PAGE TEXT:
┌────────

WORDS BY CHRIS ARWADY | PHOTOS BY FASSBINDER PHOTOGRAPHY
There is no incense, nor are there peppermints. There are no pipers at the gates of dawn or surrealistic pillows at Thalia Hall in Chicago on the last day of September. Instead, there are twisted, heated arguments of sound; stereophonic ideas traveling hither and yon like the crisp autumn wind blowing off of Lake Michigan. From the lush, worldly arrangements of headliner Chicano Batman to the sparse, moody meditations of support act Khruangbin and the breathy dreampop of NYC up-and-comers the Shacks, indeed, psychedelia reigned supreme in Pilsen this evening.
Thalia is a beautiful old building – one of Chicago’s premier venues – and it will be jam-packed tonight for a sold-out Saturday night show. The hall fills in quickly as the Shacks pensively drift through a 45-minute set as a wine bottle encapsulating a letter to anonymity washes up on a beach. Singer Shannon Wise wields a pawnshop-hero bass guitar that is almost the same size as she is, petite and clad in an ornate green dress, while her high school companion and songwriting partner Max Shrager navigates thorny, intricate guitar parts and contributes on vocals.

└────────

ENTRIES:
┌────────

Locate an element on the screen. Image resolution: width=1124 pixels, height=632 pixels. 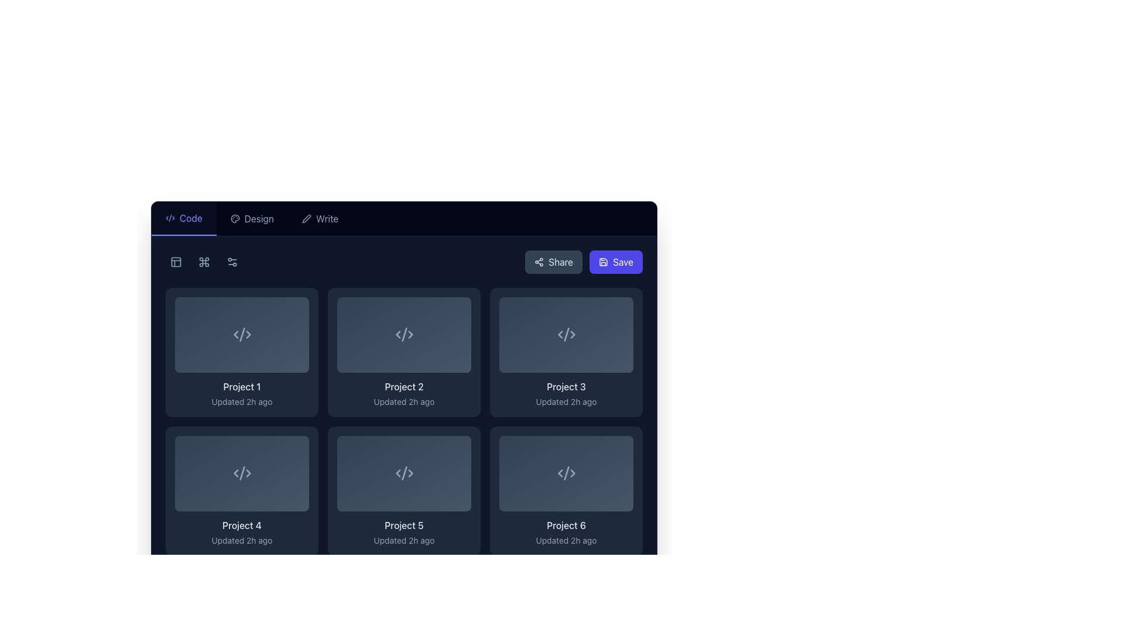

└────────
┌────────

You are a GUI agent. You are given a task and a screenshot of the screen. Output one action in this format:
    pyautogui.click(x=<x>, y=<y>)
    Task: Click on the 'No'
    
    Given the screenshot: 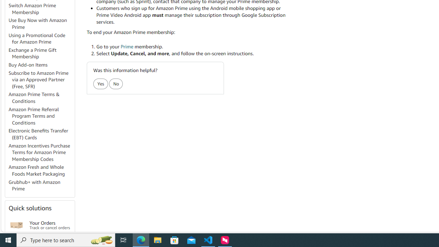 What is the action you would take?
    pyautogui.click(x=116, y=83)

└────────

STATED TASK A: From the concert review, return the passage starting with "WORDS BY CHRIS" and going on through "Pilsen this evening.", copied word for word.
STATED TASK B: In the concert review, what does the writer cite as the basis for saying psychedelia reigned supreme in Pilsen that evening? Answer in one to three sentences.

EXERCISE ANSWER A:
WORDS BY CHRIS ARWADY | PHOTOS BY FASSBINDER PHOTOGRAPHY
There is no incense, nor are there peppermints. There are no pipers at the gates of dawn or surrealistic pillows at Thalia Hall in Chicago on the last day of September. Instead, there are twisted, heated arguments of sound; stereophonic ideas traveling hither and yon like the crisp autumn wind blowing off of Lake Michigan. From the lush, worldly arrangements of headliner Chicano Batman to the sparse, moody meditations of support act Khruangbin and the breathy dreampop of NYC up-and-comers the Shacks, indeed, psychedelia reigned supreme in Pilsen this evening.

EXERCISE ANSWER B: The writer cites the three acts on the bill. They are the lush, worldly arrangements of headliner Chicano Batman, the sparse, moody meditations of support act Khruangbin, and the breathy dreampop of NYC up-and-comers the Shacks.